%matplotlib inline
import didactic_datamining as ddm
#dataset = ddm.create_dataset(npoints=10, minvalue=0, maxvalue=10)
#ddm.print_dataset(dataset)
a) Apply k-means to the dataset in the below table and figure using K=2, and the centroids c1=P2 and c2=P5. Explain what happens in any iteration (10 points).
b) Discuss the reason of the k-means termination (3 points).
c) Identify another couple of initial centroids leading to the same clustering obtained in a) (2 points).
dataset = [[5, 4],
[3, 2],
[6, 2],
[2, 3],
[8, 9],
[4, 0],
[3, 7],
[7, 9],
[4, 5],
[3, 3]]
kmeans = ddm.DidatticKMeans(K=2, centroid_indexs=(2, 5), dist=ddm.euclidean_distance)

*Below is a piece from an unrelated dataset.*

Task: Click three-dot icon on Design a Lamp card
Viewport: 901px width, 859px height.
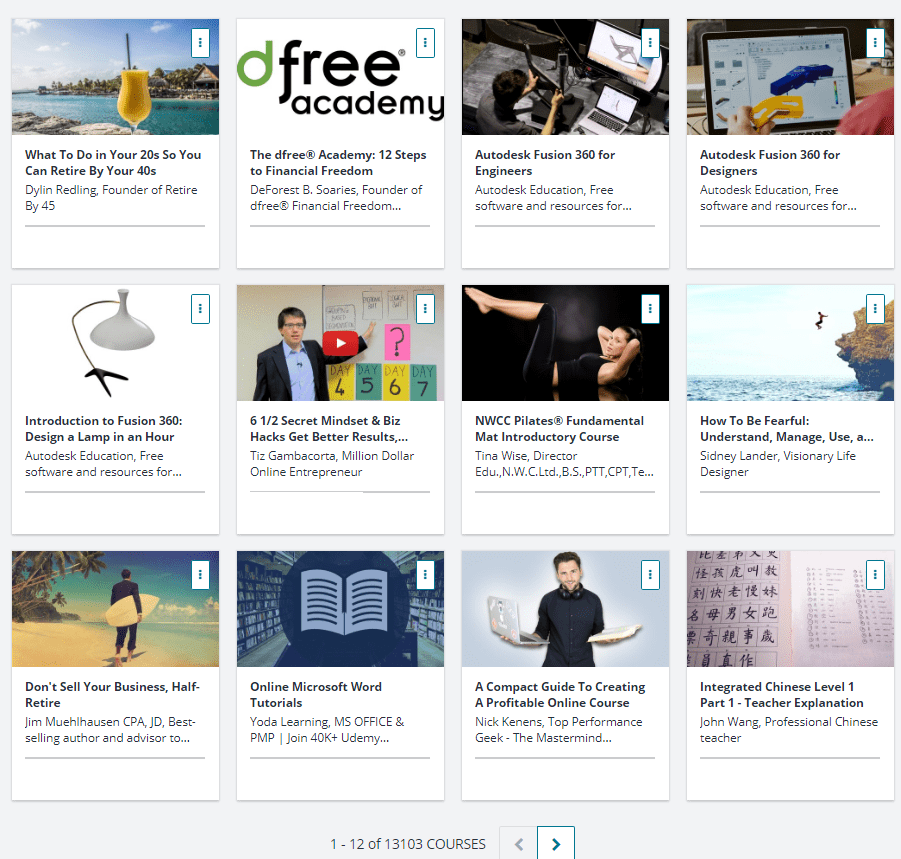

kmeans.fit(dataset, step_by_step=False)
a) Apply Dbscan algorithm in the below table and figure with radius eps=1.8 and minPts=2 (1 neighbor plus the point itself) and for each point specify if it is a core point, border point or noise (10 points).

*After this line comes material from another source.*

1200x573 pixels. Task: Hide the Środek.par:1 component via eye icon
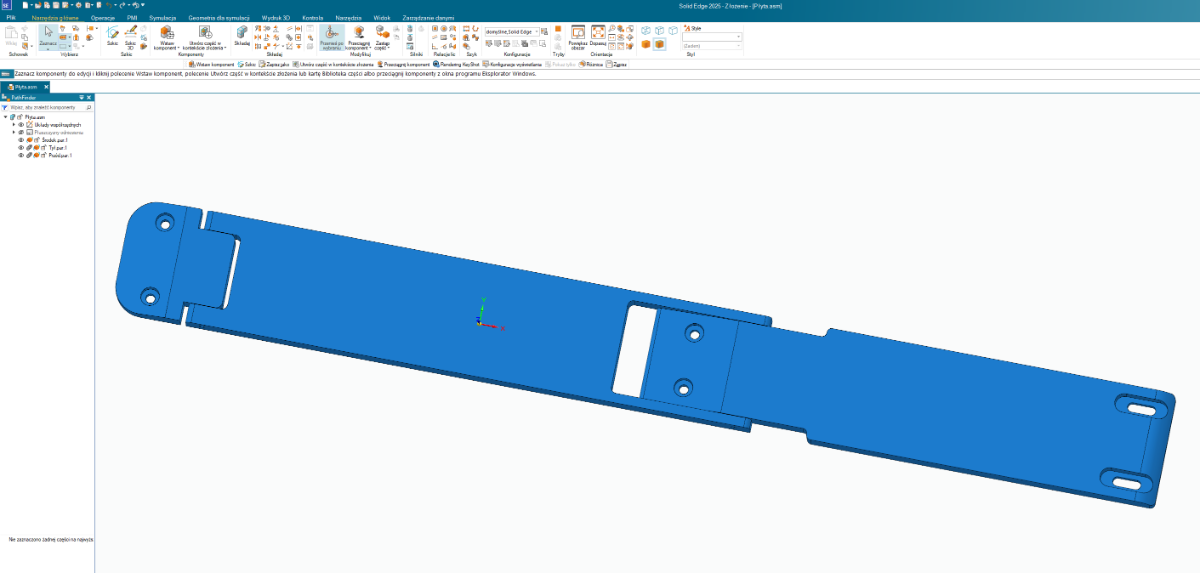(x=20, y=140)
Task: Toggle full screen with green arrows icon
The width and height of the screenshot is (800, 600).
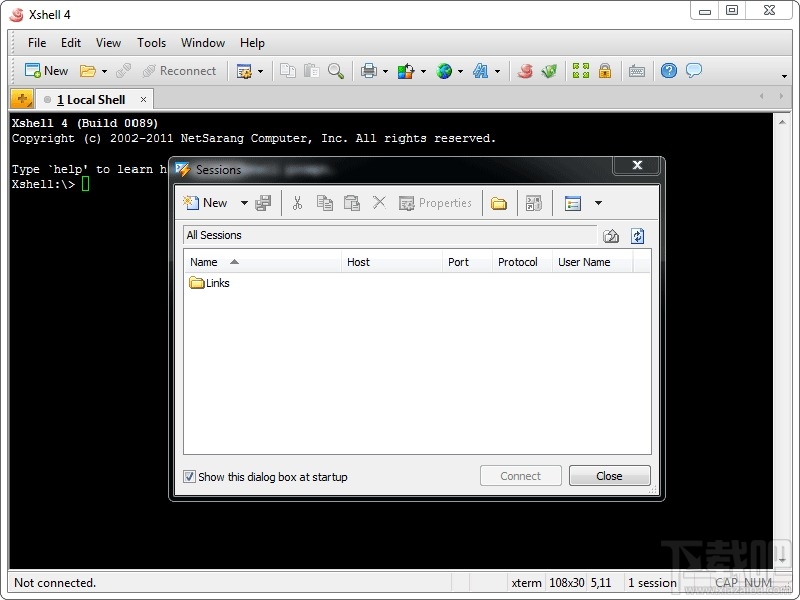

b) Indicate the composition of the clusters obtained (2 points).
c) Add the minimum number of points to transform the noise points in border points (3 points).
dataset = [[5, 4],
[3, 2],
[6, 2],
[2, 3],
[8, 9],
[4, 0],
[3, 7],
[7, 9],
[4, 5],
[3, 3]]
dbscan = ddm.DidatticDbscan(eps=1.9, min_pts=2)

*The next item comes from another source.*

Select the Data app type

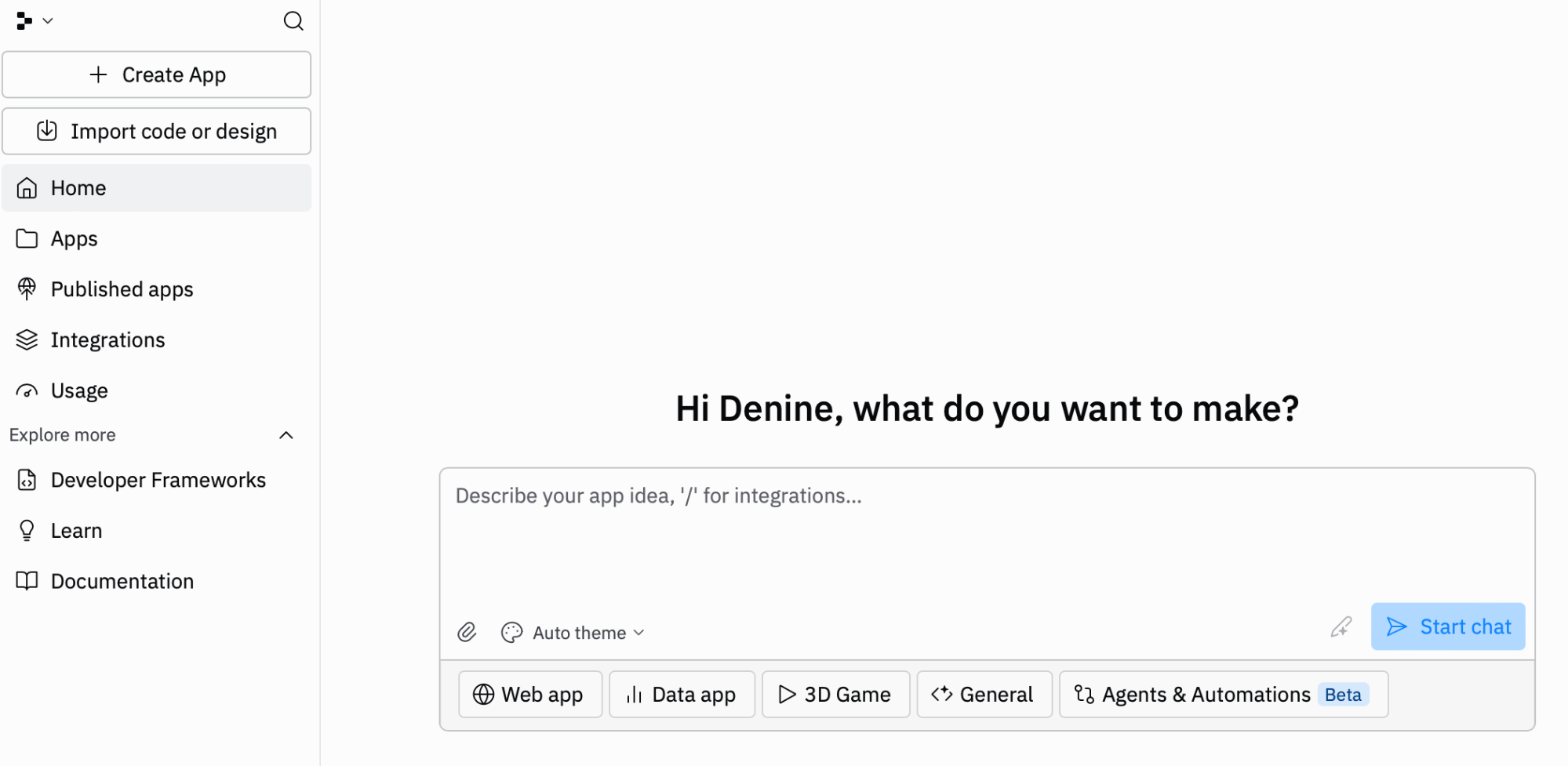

dbscan.fit(dataset, step_by_step=False)
a) Use the training dataset below for building a decision tree based on misclassification rate for the variable “CHURN”, expanding the nodes of the tree until no split provides a gain (18 points).
b) Provide the confusion matrix and evaluate the accuracy, precision, recall and f1-measure of the tree with respect to the test set AND training set. You MUST provide the formulas of accuracy, precision, recall and f1-measure (7 Points).
import pandas as pd
dataset_df = pd.read_csv('dataset_compito_dm_20170405.csv', skipinitialspace=True, delimiter=',')
dataset_df
test_df = pd.read_csv('testset_compito_dm_20170405.csv', skipinitialspace=True, delimiter=',')
test_df
tree = ddm.DidatticClassificationTree(fun=ddm.error_rate, fun_name='misc rate',
min_samples_split=2, min_samples_leaf=1, step_by_step=False)
tree.fit(dataset_df, target='Churn')
prediction = tree.predict(test_df)
test_df['Predicted'] = prediction
test_df
tree.evaluate(test_df)